Given entries:
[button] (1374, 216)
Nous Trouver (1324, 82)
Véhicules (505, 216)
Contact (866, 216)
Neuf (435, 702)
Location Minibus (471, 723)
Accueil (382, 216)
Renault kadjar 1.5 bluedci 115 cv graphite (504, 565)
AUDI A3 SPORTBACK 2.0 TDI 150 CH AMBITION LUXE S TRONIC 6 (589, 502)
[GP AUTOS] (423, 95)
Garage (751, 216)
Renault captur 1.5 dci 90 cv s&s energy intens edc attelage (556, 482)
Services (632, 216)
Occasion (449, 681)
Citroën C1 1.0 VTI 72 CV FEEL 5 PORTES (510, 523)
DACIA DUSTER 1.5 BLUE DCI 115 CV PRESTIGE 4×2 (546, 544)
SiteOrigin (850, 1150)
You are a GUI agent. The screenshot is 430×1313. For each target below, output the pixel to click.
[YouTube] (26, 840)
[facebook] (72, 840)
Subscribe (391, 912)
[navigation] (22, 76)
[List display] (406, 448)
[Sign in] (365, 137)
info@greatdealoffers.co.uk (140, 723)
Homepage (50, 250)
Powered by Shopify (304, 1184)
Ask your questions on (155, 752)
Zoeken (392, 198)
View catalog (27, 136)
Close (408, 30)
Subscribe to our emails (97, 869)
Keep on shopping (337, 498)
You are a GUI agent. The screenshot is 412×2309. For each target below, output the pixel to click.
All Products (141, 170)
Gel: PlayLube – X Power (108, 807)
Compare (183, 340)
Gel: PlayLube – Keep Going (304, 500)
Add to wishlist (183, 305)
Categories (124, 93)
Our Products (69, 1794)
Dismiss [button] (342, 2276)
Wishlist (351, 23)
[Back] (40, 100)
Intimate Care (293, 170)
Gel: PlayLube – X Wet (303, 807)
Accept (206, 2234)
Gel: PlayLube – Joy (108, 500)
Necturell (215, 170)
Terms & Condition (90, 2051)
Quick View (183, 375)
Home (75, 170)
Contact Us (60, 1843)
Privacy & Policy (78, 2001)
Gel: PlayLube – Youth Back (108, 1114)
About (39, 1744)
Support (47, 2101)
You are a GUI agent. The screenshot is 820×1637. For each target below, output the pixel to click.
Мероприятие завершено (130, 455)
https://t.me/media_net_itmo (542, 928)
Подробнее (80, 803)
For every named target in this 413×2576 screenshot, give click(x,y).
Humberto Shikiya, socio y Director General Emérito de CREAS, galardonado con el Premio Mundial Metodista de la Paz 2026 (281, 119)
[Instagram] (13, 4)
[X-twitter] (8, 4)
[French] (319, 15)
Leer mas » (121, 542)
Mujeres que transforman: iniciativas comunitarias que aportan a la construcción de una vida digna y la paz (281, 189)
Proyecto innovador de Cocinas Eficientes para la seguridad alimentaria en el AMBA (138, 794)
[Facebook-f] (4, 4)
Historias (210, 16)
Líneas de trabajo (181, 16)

Exercise goal: Everything from the line with "Подробнее (80, 803)" to the last line of the data is what to return, word for word; leave out the rest.

Worked solution:
Подробнее (80, 803)
For every named target in this 413×2576 screenshot, give click(x,y).
Humberto Shikiya, socio y Director General Emérito de CREAS, galardonado con el Premio Mundial Metodista de la Paz 2026 (281, 119)
[Instagram] (13, 4)
[X-twitter] (8, 4)
[French] (319, 15)
Leer mas » (121, 542)
Mujeres que transforman: iniciativas comunitarias que aportan a la construcción de una vida digna y la paz (281, 189)
Proyecto innovador de Cocinas Eficientes para la seguridad alimentaria en el AMBA (138, 794)
[Facebook-f] (4, 4)
Historias (210, 16)
Líneas de trabajo (181, 16)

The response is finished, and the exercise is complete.